- If you want to make regular pasta instead of green pasta, you can skip this step: wash and steam a handful of fresh spinach. Ideally, you want to use the one you’d find in bunches at the store, rather than baby spinach meant for salads. Steam for 2-3 minutes until vibrant green and wilted. In a blender or food processor, blend the spinach into a paste, adding about a tablespoon of olive oil, and a splash of water if required to get things moving.
- Crack 6 eggs into a mixer and add your spinach paste, add a teaspoon and a half of salt and mix until a green egg mixture is formed.
- Add flour little by little, while mixing, until a ball of dough is formed, and begins to separate from the bowl. The amount of flour will vary depending on the number of eggs used, and the moisture content of the spinach.
- Knead the dough over a floured surface, adding more flour as required until the dough is no longer sticky, and refuses to accept more flour. The firmer dough is better than softer dough here because a soft dough will stick to your pasta roller.
- Let the dough rest, covered in plastic, for about 20-30 minutes.
- Divide the dough into quarters, and lightly flatten it with your hands. Run the dough through your pasta roller on the widest setting. After each pass, increase the number setting on your roller until you’ve run the pasta through at number 5 thickness.

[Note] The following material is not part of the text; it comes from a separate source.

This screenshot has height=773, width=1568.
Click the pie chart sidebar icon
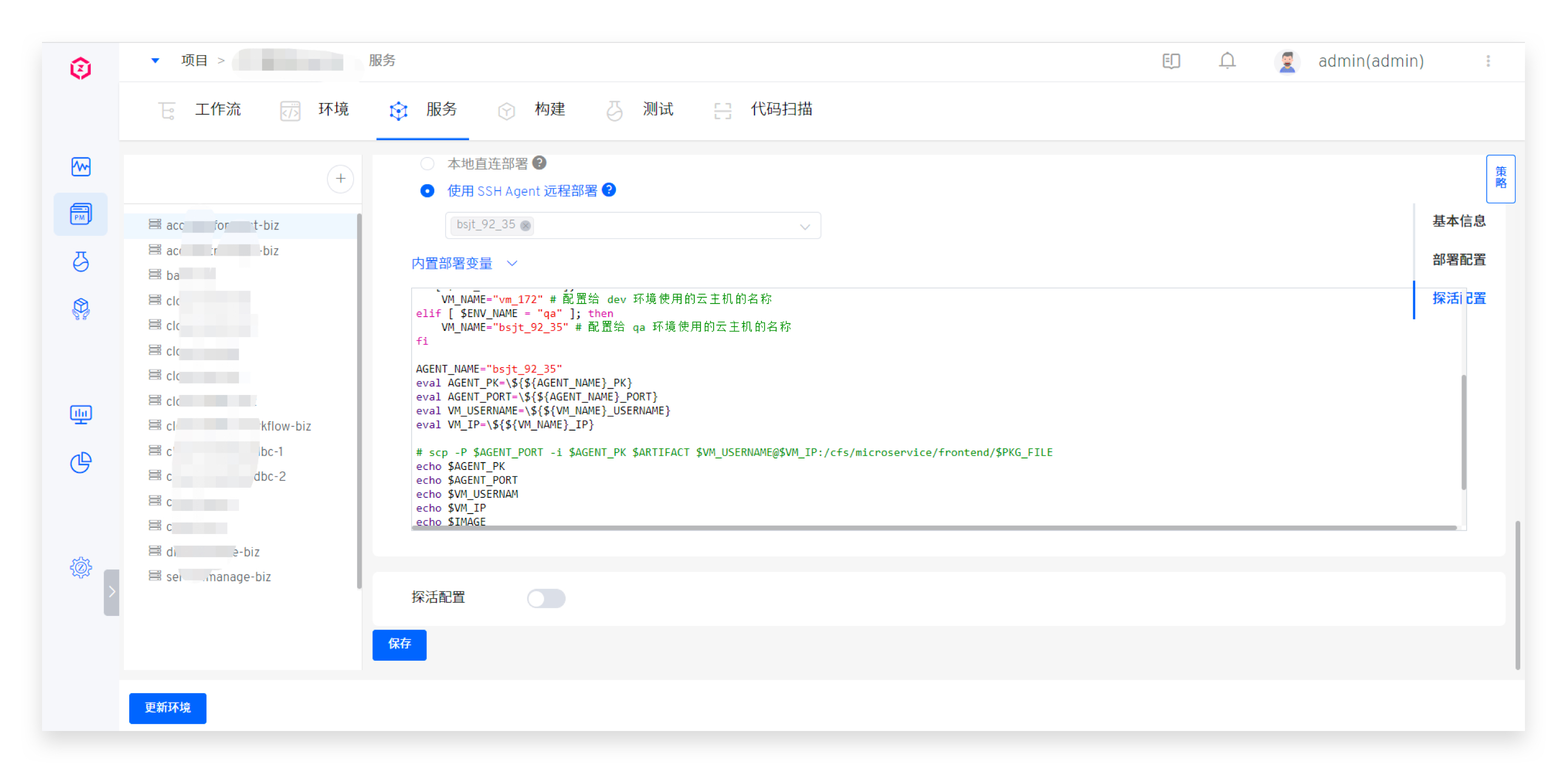80,463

- From here you may cut your pasta any way you’d like! Make a tagliatelle, spaghetti, linguine, ravioli, tortellini, lasagna, or anything you’d like! Just use any cutting method that works best for you. Mariano made a tagliatelle using the appropriate cutting attachment on his stand mixer, however, you can make these same cuts by using a sharp knife, or a different attachment.
Note: if you don’t have a stand mixer, then do everything the same way, but instead of combining in the mixer, lay down a pile of flour (4 cups or so), and make a well on the top. Pour your eggs and optional spinach into the top, and wisk carefully with a fork until things start to combine. Once you cannot whisk the eggs anymore, start combining the dough with your hands and continue from step 4.
If your dough is ever too dry, try adding a sprinkle of water at a time, and kneading it in well. It is much easier to add flour to the dough, than water but you can still save your dough this way with a little extra kneading and love if you have to!